Россия не может больше кормить Беларусь, у нее свои социальные обязательства. Еще и COVID-2019 наложился, падение цен на энергоресурсы, уменьшилось международное транспортное сообщение. Российский рубль объективно идет вверх при высоких ценах на углеводородное сырье, а белорусский — вниз, потому что мы должны покупать. И наоборот, падение цен на нефть для белорусской экономики — хорошо, для российской — не очень. Это только один пример. Непонятно, как создавать в таких условиях единую валюту. Ни белорусская, ни российская экономики не являются самодостаточными. И мы в любом случае зависим от внешнерыночной конъюнктуры.

А какие настроения в Белоруссии по этому поводу? Граждане настроены скорее на проевропейский или пророссийский путь развития?

Я считаю, что на «пробелорусский». Дилемма «или-или» для небольшой страны, которая имеет исторические, культурные и экономические связи с Россией, но также граничит с тремя странами-членами Евросоюза — она несовременная. Нам надо продолжать развивать хорошие отношения с Россией, но и улучшать отношения со странами Западной Европы, США, которые являются основным источником инвестиций и технологий.

Я абсолютно убежден, что в России есть огромный интерес к тому, чтобы нормализовать отношения с европейскими странами. У меня есть старый приятель, депутат британского парламента, один из близких людей к премьер-министру Великобритании, и я точно знаю, что и у них есть огромный интерес к нормализации отношений с Россией. Но обе стороны являются достаточно гордыми, чтобы двигаться в этом направлении. Может, Беларусь смогла бы сыграть свою роль. Если бы серьезным образом улучшились отношения между Россией и ЕС, США, то это было бы в наших интересах. Я бы считал тогда, с точки зрения внешнеполитического курса, это благоприятный путь для нас. И мы имели бы прекрасные отношения с ЕС и Россией именно с учетом того, что обе стороны нормализуют и восстановят диалог до уровня 2014 года.

Если вы придете к власти, продолжите ли нынешний курс на белорусизацию и отход от русской культуры?

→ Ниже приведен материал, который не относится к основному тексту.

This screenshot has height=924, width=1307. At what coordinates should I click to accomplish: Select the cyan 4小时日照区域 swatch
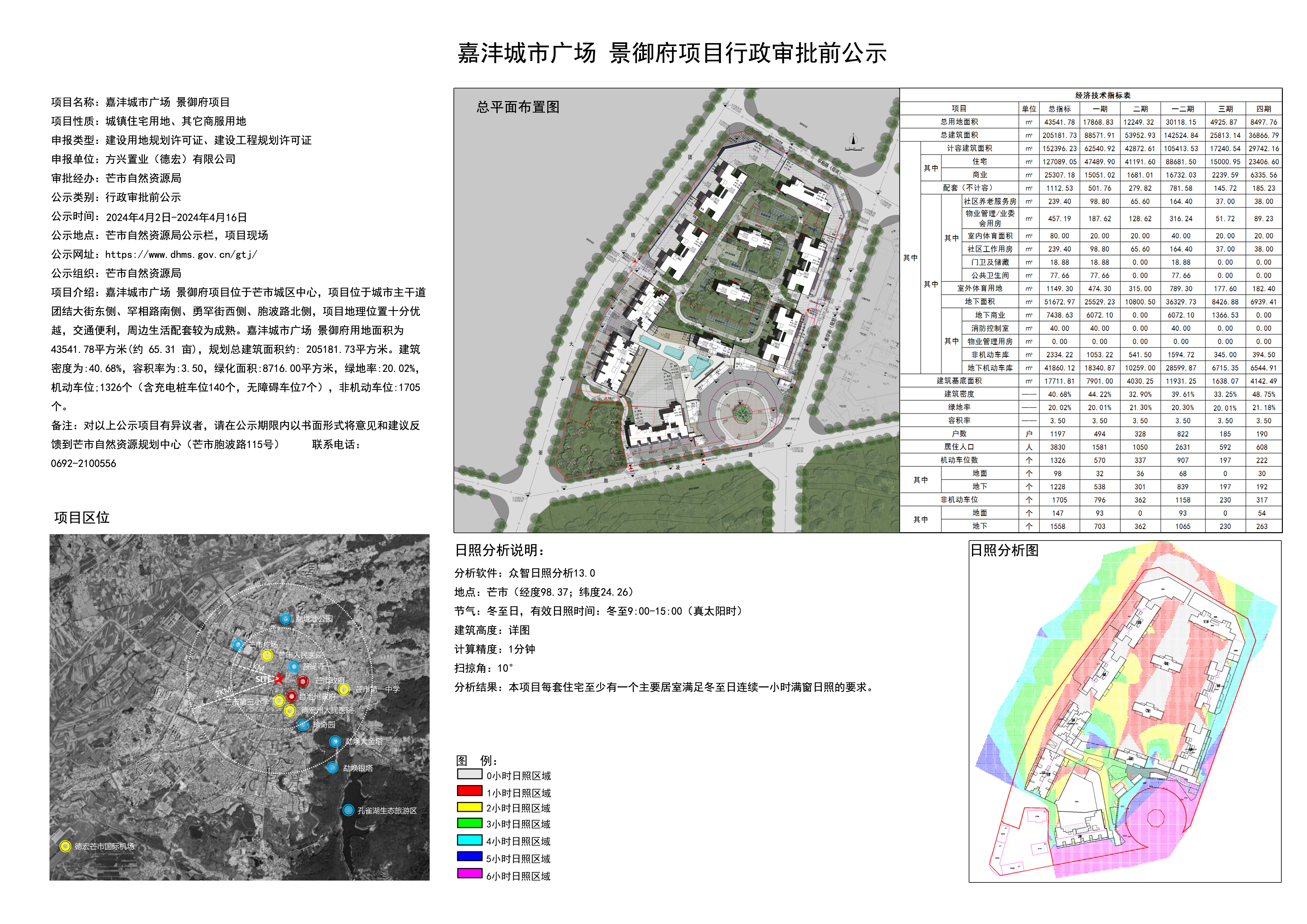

Надо, безусловно, развивать национальный язык, но исторически белорусские земли находились между двумя соперничающими русскими цивилизациями — Литовской и Московской. И белорусские земли внесли в развитие русского языка вклад не меньший, а может быть и больший, чем Московская цивилизация. Потому как был в XVI веке Франциск Скорина, осуществивший первый перевод Библии на национальный язык, на 30 лет раньше, чем Лютер перевел Писание на немецкий. А Лютер считается человеком, который канонизировал немецкий язык, объединил его, заложил основу современного языка, собрав ранние диалекты.

В то время основной литературой была религиозная. Потом по творениям Симеона Полоцкого долгое время русские цари изучали грамматику. Поэтому русский язык — наше достояние. Мы внесли очень значительный вклад в создание современного языка. Даже если посмотреть с юридической точки зрения, ведь была конституция Великого княжества Литовского 1529 года. В то время в Московии еще и близко не было никакого юридического языка, а здесь была первая конституция на европейском континенте, подчеркиваю, написанная на русском языке. Раньше она была только в Великобритании, где появилась Великая хартия вольностей. И тот русский язык был ближе к современному русскому, чем язык, который использовали тогда в Московии.

Есть, безусловно, белорусский национальный язык, развивавшийся параллельно и традиционно принадлежавший к западнославянскому языковому крылу. Но и то, и другое является нашим культурным достоянием, от которого мы не то что не можем отказываться, мы его должны всячески развивать.